Amy Goss, Ph.D., R.D.
Amy Goss, Ph.D., R.D.
The study observed two diet types to test their impact on adolescents with non-alcoholic fatty liver disease.

A new study from researchers with the University of Alabama at Birmingham’s Department of Nutrition Sciences suggests consumption of a moderately carbohydrate-restricted diet may result in decreased fatty liver tissue, as well as improvements in body composition and insulin resistance, in adolescents with non-alcoholic fatty liver disease.

NAFLD has emerged as the most common form of liver disease among adolescents in industrialized countries, according to the study, reaching 40 percent in children with obesity. For children and adolescents ages 2 to 19, the prevalence of obesity has reached 17 percent and affects nearly 13 million children in the United States.

Lead author Amy Goss, Ph.D., assistant professor of nutrition sciences, says understanding the effectiveness of lifestyle interventions as long-term solutions in treating this condition in child and adolescent populations is critical.

“For many children, NAFLD ends up progressing, and by the time they are adults, they may have other health complications or may even need a transplant,” Goss said. “There have been other studies done that focus more on removing added sugars; but to our knowledge, this is the first study to test the effectiveness of overall diet quality.”

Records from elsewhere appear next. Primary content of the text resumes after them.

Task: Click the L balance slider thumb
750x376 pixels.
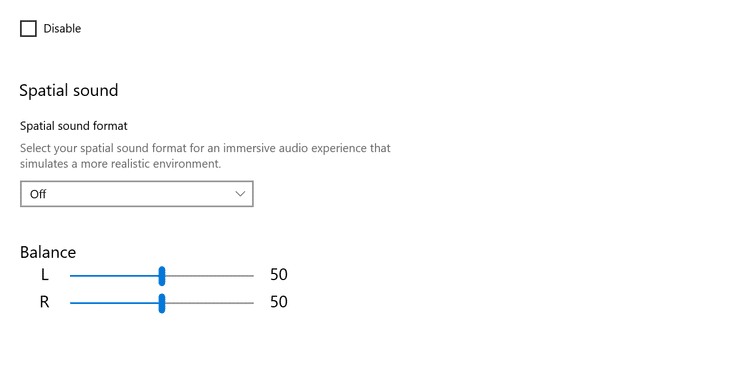Action: 162,276
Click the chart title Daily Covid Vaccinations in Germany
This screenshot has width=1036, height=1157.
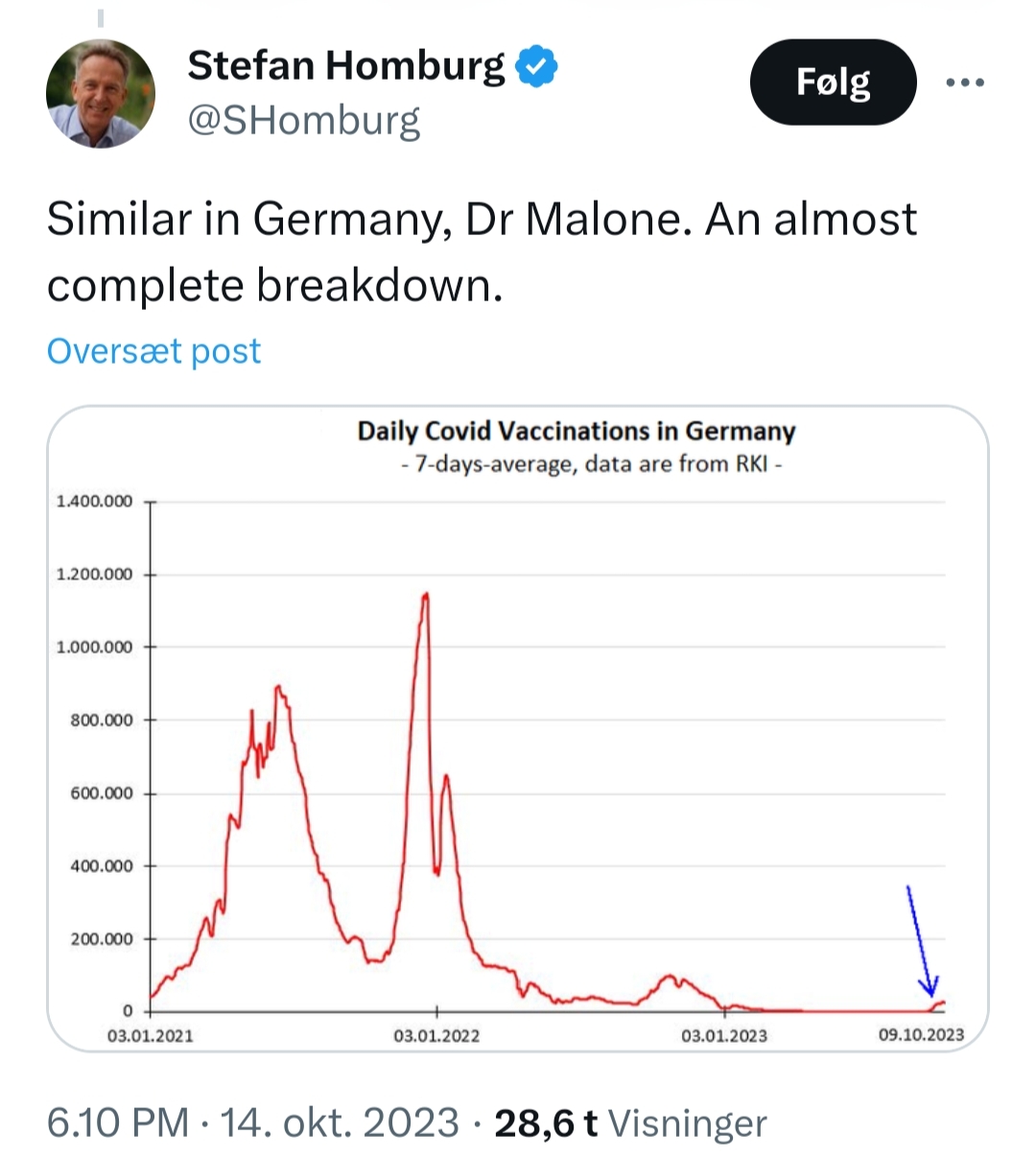tap(577, 431)
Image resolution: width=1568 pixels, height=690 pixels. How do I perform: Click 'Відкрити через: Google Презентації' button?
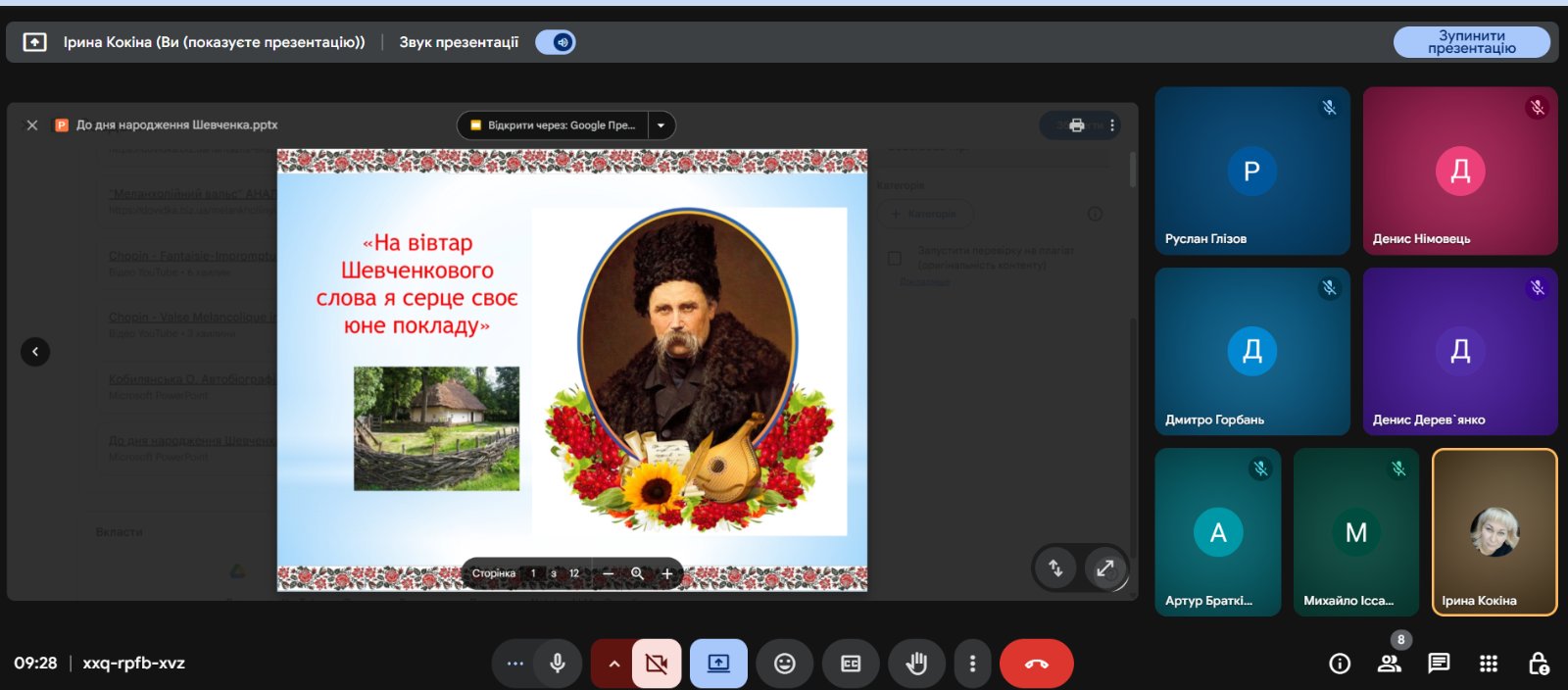click(554, 125)
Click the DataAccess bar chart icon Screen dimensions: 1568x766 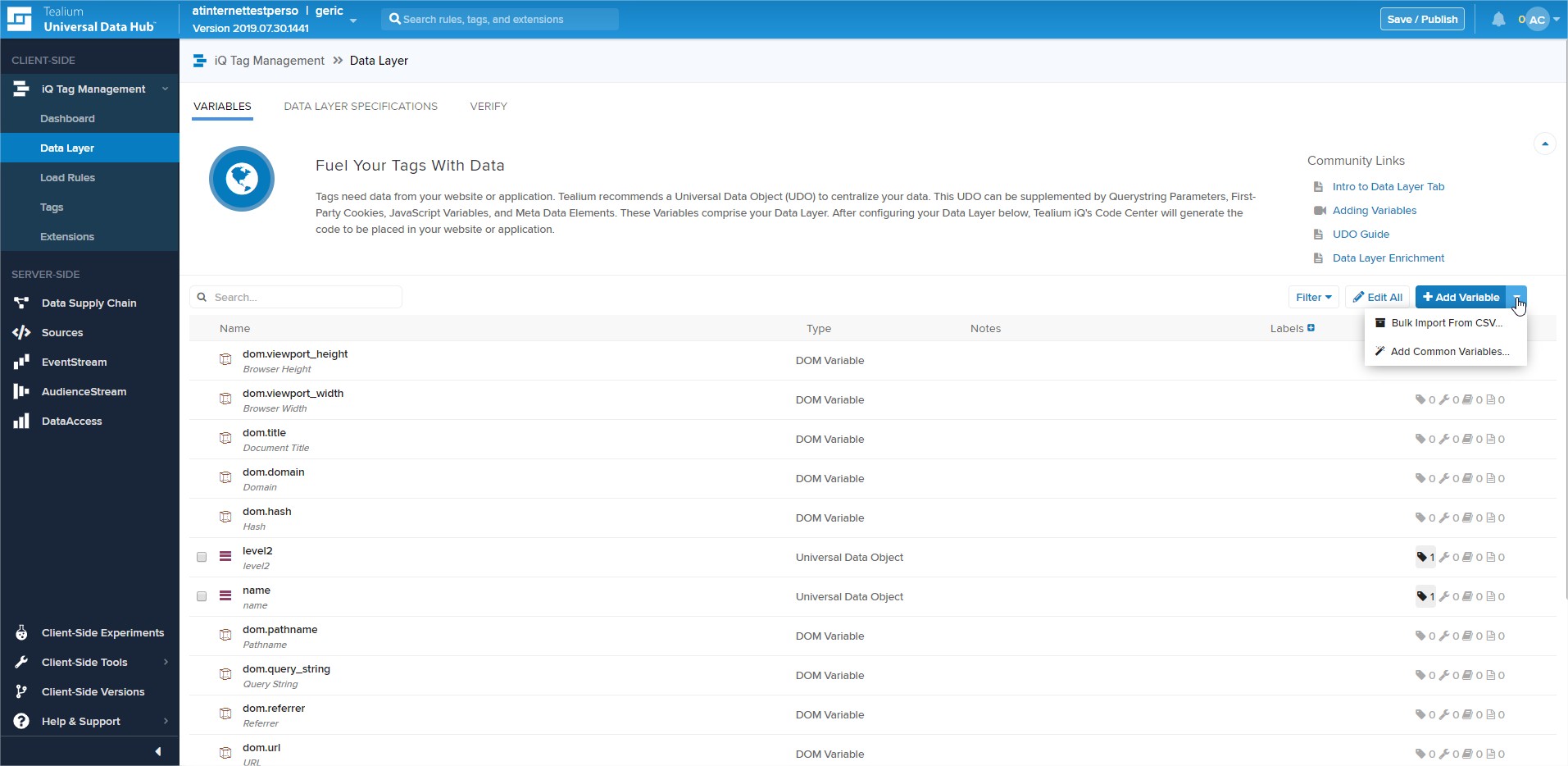tap(21, 421)
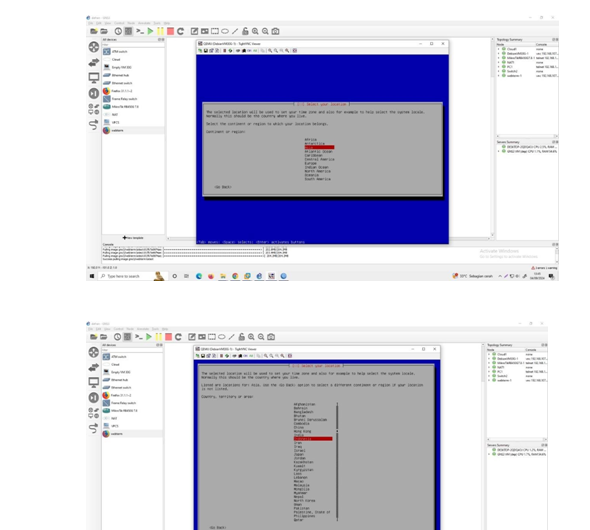Expand PC1 node in upper Topology Summary
The image size is (590, 530).
pyautogui.click(x=499, y=67)
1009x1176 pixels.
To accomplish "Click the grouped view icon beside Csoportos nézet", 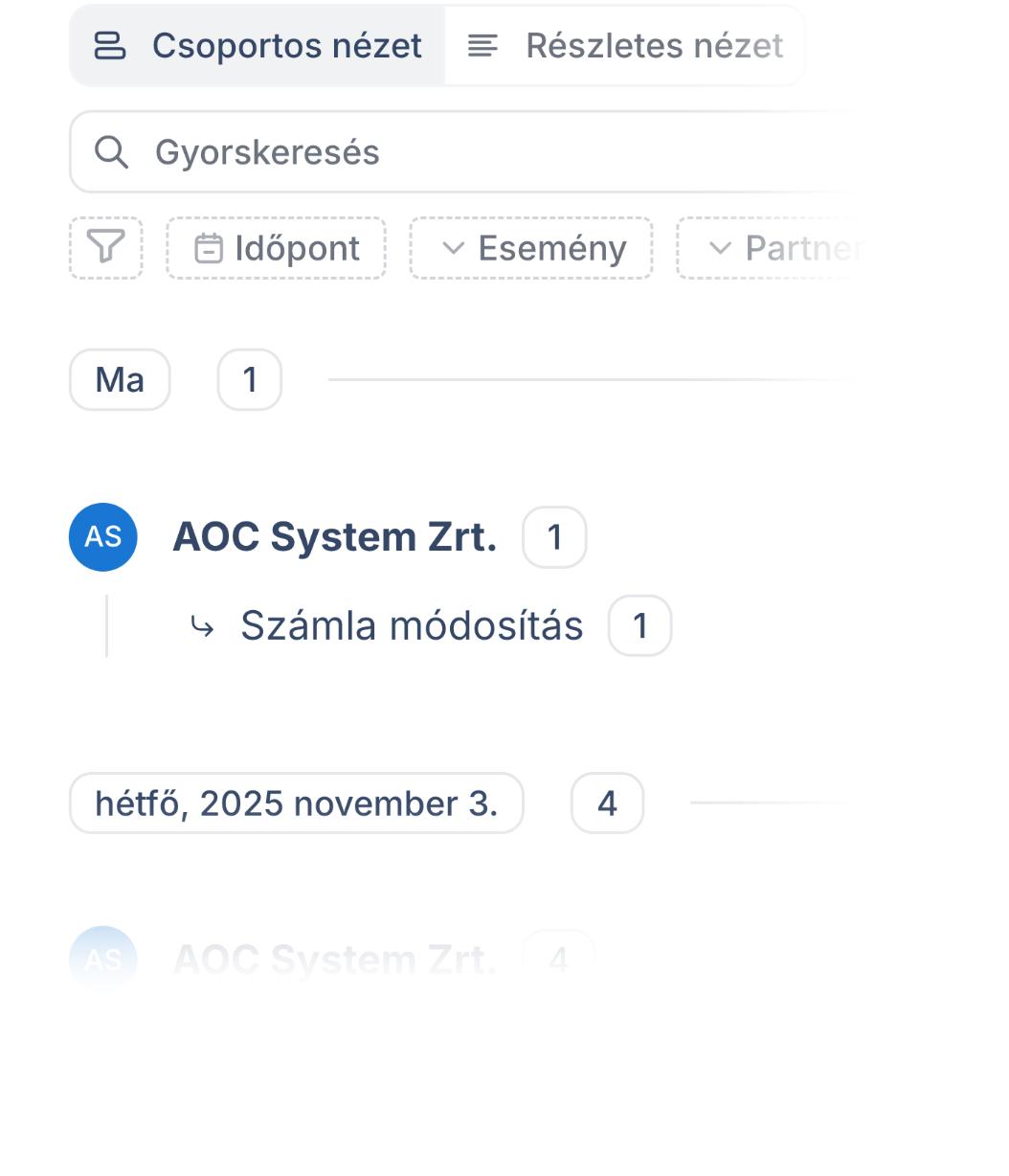I will coord(110,46).
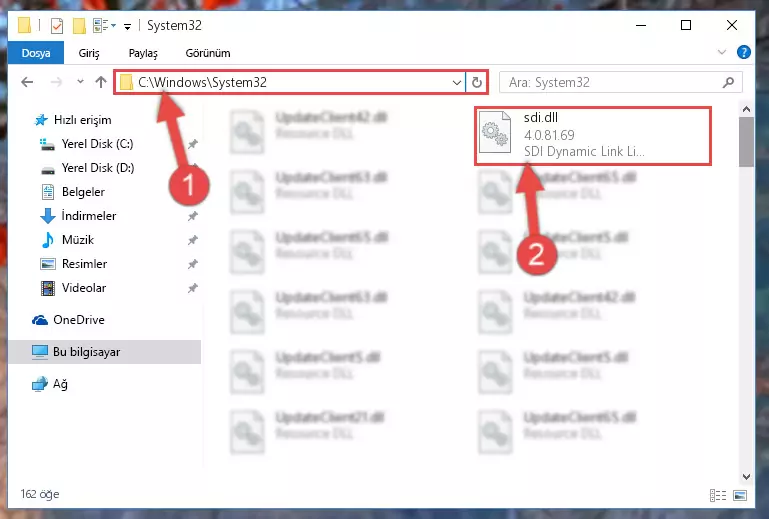Click the search magnifier icon
769x519 pixels.
728,82
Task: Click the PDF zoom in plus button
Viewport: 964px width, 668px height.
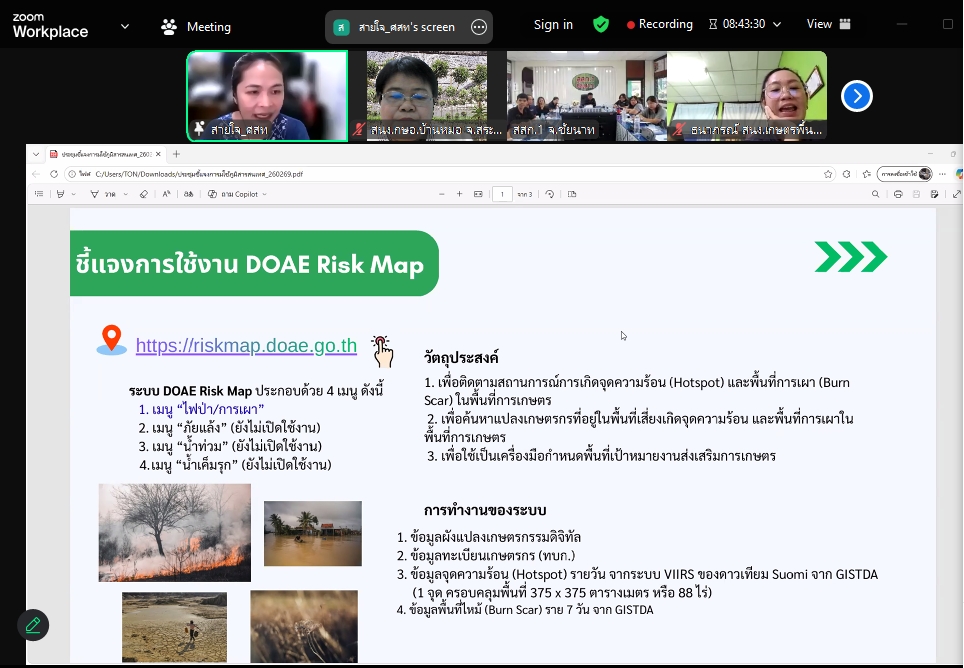Action: [457, 194]
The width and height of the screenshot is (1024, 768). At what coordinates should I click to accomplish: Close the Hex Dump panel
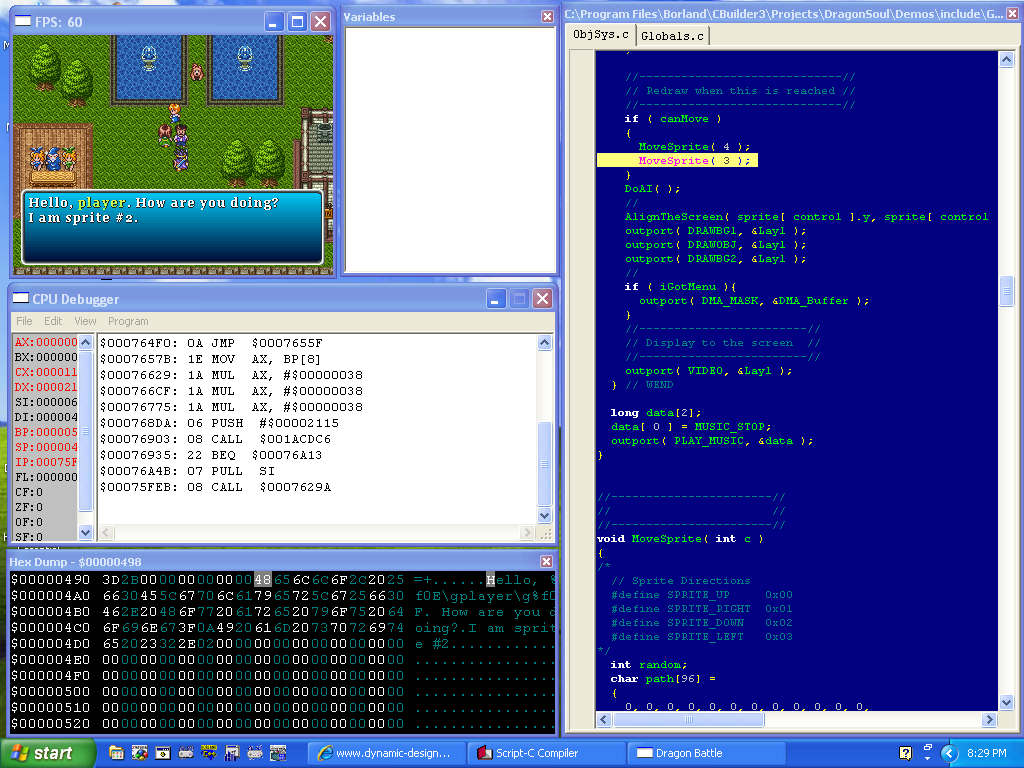(547, 562)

The primary objective of the pilot study was to compare the effects of an individualized weight-maintaining, high-quality, lower-carbohydrate diet, versus a lower-fat diet, in 32 children and adolescents with NAFLD, on reducing liver fat and Type 2 diabetes risk using a family-based intervention with a two-week feeding phase and a six-week free-living phase.

The moderately CHO-restricted diet was designed to minimize intake of refined carbohydrates like added sugars, high glycemic grains and fructose. The fat-restricted diet limited high-fat foods like butter, cream cheese, fried food and bacon.

All groceries were provided to the families by a grocery delivery service for the first two weeks during the modified controlled feeding phase. During the entire intervention, parents and guardians were encouraged to adopt the prescribed diet for the entire family. Participants were asked to complete a three-day food diary at week four of the intervention.

“Family involvement can predict successful adherence to diet,” Goss said in the study.

Goss and her team found significantly different results when comparing the CHO-restricted vs. fat-restricted diets, reporting that the participants in the CHO-restricted group on average lost one-third of their liver fat in just eight weeks, in addition to significant reductions in weight, BMI, total fat mass and abdominal fat.

“We were encouraged to see that big a change in such a short amount of time,” Goss said. “What this means is that an emphasis on weight loss may not be necessary, but just improving quality of diet could improve overall health in these age groups.”

Goss says larger studies are needed to more accurately test the impact of the two diets on NAFLD.

Funding for this study was provided by the National Institute of Diabetes and Digestive and Kidney Diseases grants P30DK56336 and P60DK079626.